Affine and Isometry Invariance: They respect major transformation groups, which is both a strength for generalization and a limitation if absolute positioning is needed (Yin et al., 2020, Staerman et al., 2021).
Robustness and Consistency: Pseudo-metrics constructed via depth-trimmed regions or gradient-Poisson fusion exhibit high robustness to outliers and domain shifts, with theoretical and empirical guarantees (Staerman et al., 2021, Cho et al., 1 Feb 2026).
Probability Distribution Comparison: Related constructions in distributional geometry define pseudo-metrics based on the Hausdorff distance of depth-trimmed regions, generalizing quantile and Wasserstein metrics (Staerman et al., 2021).

A plausible implication is that future research may extend the pseudo-metric prior concept to nonlinear, locally-adaptive models (e.g., polynomial or neural warps), integrate predictive uncertainty propagation, or end-to-end learn both the affine alignment and fine-structure refinement within large, mixed-prior settings (Wang et al., 15 May 2025).

7. Limitations and Open Directions

Key recognized limitations include:

Requirement for external metric cues at test time to recover true scale, unless geometric priors (e.g., ground plane) are available (Cecille et al., 2024, Hyoseok et al., 10 Feb 2025).
Potential for residual bias in domain transitions, especially under severe appearance or sensor distribution shift (Lin et al., 18 Dec 2025).
Scaling issues for full-resolution inference and memory in foundation models (Wang et al., 15 May 2025).
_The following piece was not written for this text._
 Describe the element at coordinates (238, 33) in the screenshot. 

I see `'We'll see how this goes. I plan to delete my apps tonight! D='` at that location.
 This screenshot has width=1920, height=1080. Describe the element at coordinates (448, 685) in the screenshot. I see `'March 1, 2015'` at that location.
Ongoing directions include simultaneous learning of alignment and refinement, uncertainty-aware prior fusion, and closed-loop integration of pseudo metric priors into robotics, AR, and SLAM systems.

For foundational coverage of the pseudo metric depth prior concept and its application in diverse monocular, fusion, and completion pipelines, see "DiverseDepth: Affine-invariant Depth Prediction Using Diverse Data" (Yin et al., 2020), "Depth Anything with Any Prior" (Wang et al., 15 May 2025), "Zero-shot Depth Completion via Test-time Alignment with Affine-invariant Depth Prior" (Hyoseok et al., 10 Feb 2025), "OASIS-DC: Generalizable Depth Completion via Output-level Alignment of Sparse-Integrated Monocular Pseudo Depth" (Cho et al., 1 Feb 2026), and related works.